Personal information
- Full name: César Ortiz Puentenueva
- Date of birth: 30 January 1989 (age 36)
- Place of birth: Toledo, Spain
- Height: 1.82 m (6 ft 0 in)
- Position: Centre-back

Youth career
- 2004–2007: Atlético Madrid

Senior career*
- Years: Team / Apps / (Gls)
- 2007–2013: Atlético Madrid B / 141 / (11)
- 2009: → Albacete (loan) / 10 / (0)
- 2010: → Aris (loan) / 2 / (0)
- 2013–2014: Vaslui / 15 / (1)
- 2014–2017: Rheindorf Altach / 51 / (3)
- 2017–2019: Mattersburg / 54 / (1)
- 2019–2022: Toledo / 48 / (1)
- Total:  / 321 / (17)

International career
- 2006: Spain U17 / 5 / (0)
- 2008: Spain U19 / 5 / (0)

= César Ortiz =

Spanish footballer

César Ortiz Puentenueva (born 30 January 1989) is a Spanish former professional footballer who played as a centre-back.

==Club career==
Born in Toledo, Castilla–La Mancha, Ortiz played youth football with Atlético Madrid. He only represented the B team as a senior, going on to spend five full seasons in the Segunda División B. Additionally, he split 2009–10 on loan, to Albacete Balompié and Aris Thessaloniki FC, his first match as a professional occurring on 29 August 2009 as he featured the full 90 minutes for the former club in a 3–0 Segunda División away loss against Rayo Vallecano.
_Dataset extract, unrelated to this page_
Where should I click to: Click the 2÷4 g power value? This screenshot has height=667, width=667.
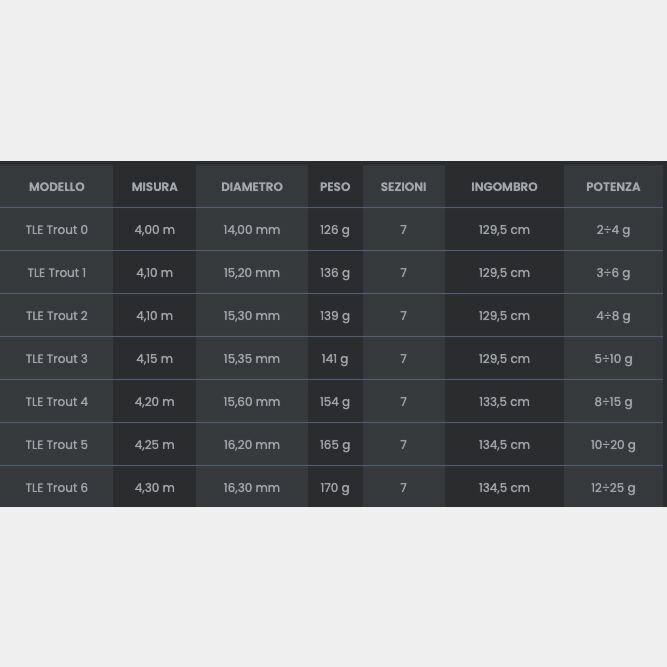tap(613, 230)
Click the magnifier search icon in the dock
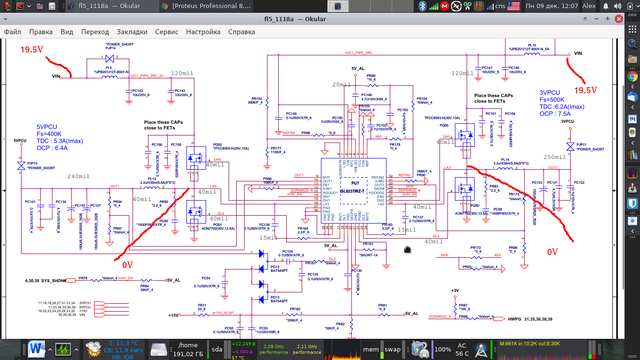 coord(632,44)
Ortiz cut ties with Atlético in the summer of 2013, signing with Liga I side FC Vaslui. After one year in Romania, he joined SC Rheindorf Altach of the Austrian Football Bundesliga on a one-year contract.

Ortiz scored his first professional goal in Austria on 2 August 2015, but in a 3–1 defeat at FK Austria Wien. In January 2017, he moved to SV Mattersburg in the same league.

On 5 July 2019, Ortiz returned to Spain, going on to spend several seasons in the lower leagues with his hometown club CD Toledo before leaving in January 2022 due to injury problems.